Confier son terminal à un agent IA, c’est comme laisser un chimpanzé bourré au Red Bull conduire ta voiture. Ça peut marcher, ou ça peut effacer ta base de production. Les agents IA, c’est la nouvelle coqueluche, mais ils ont un petit défaut : ils adorent exécuter des commandes sans trop réfléchir aux conséquences.

Terminal Guardian : le garde-chiourme de ton shell

Un dév du nom de 7Majesty-M a pondu un truc qui s’appelle Terminal Guardian MCP. L’idée est simple : un middleware qui intercepte les commandes avant qu’elles ne soient balancées dans le terminal, et qui décide si c’est safe ou pas. Une sorte de filet de sécurité pour les moments où ton agent IA décide que rm -rf / serait une bonne idée.

Le projet est encore jeune (un commit, pas de release) mais le concept est solide.

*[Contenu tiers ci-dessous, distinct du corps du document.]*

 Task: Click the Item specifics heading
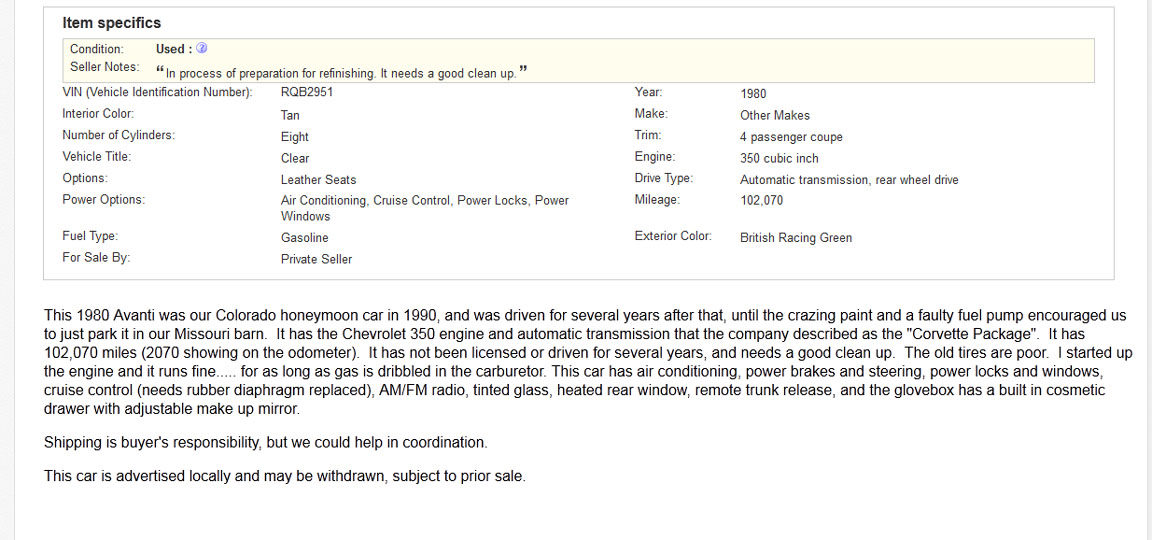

Et il arrive pile au moment où on commence à réaliser que les agents IA, c’est bien beau, mais que leur capacité à foutre le feu est décuplée quand on leur file les clés du shell.

L’état de l’art de la sécurité des agents

Et justement, un autre projet croise le fer : le AI Agent Security Lecture de Anish Athalye. C’est un cours complet, prêt à être donné, qui couvre tout ce qu’il faut savoir pour ne pas finir en une de Hacker News pour les mauvaises raisons. Au menu : injection de prompts, permissions trop larges, escalade de privilèges, et autres joyeusetés.

Le timing est parfait. Les agents prolifèrent (Claude Computer Use, OpenAI Operator). Mais on commence doucement à se dire que filer un accès root à un modèle qui hallucine un prompt sur deux, c’est peut-être pas une idée du siècle.

Terminal Guardian, c’est une rustine. Une rustine utile, certes, mais une rustine. Parce que le vrai souci, c’est que les agents IA sont conçus pour imiter l’autonomie humaine, mais sans le cortex préfrontal qui nous dit « attends, peut-être que supprimer tout le dossier /etc, c’est pas une bonne idée ». Mettre un filtre ne suffit pas : l’agent apprendra à le contourner. C’est le serpent qui se mord la queue.

Ce qu’il faudrait, c’est repenser l’architecture : des sandbox, des permissions granulaires, des revues humaines sur les actions critiques. En attendant, des outils comme Terminal Guardian sont le minimum syndical. Un genre de « first, do no harm » appliqué au shell.

Et toi, t’as déjà testé un agent sur ton terminal ? Moi, je garde un live USB et des backups à jour, juste au cas où.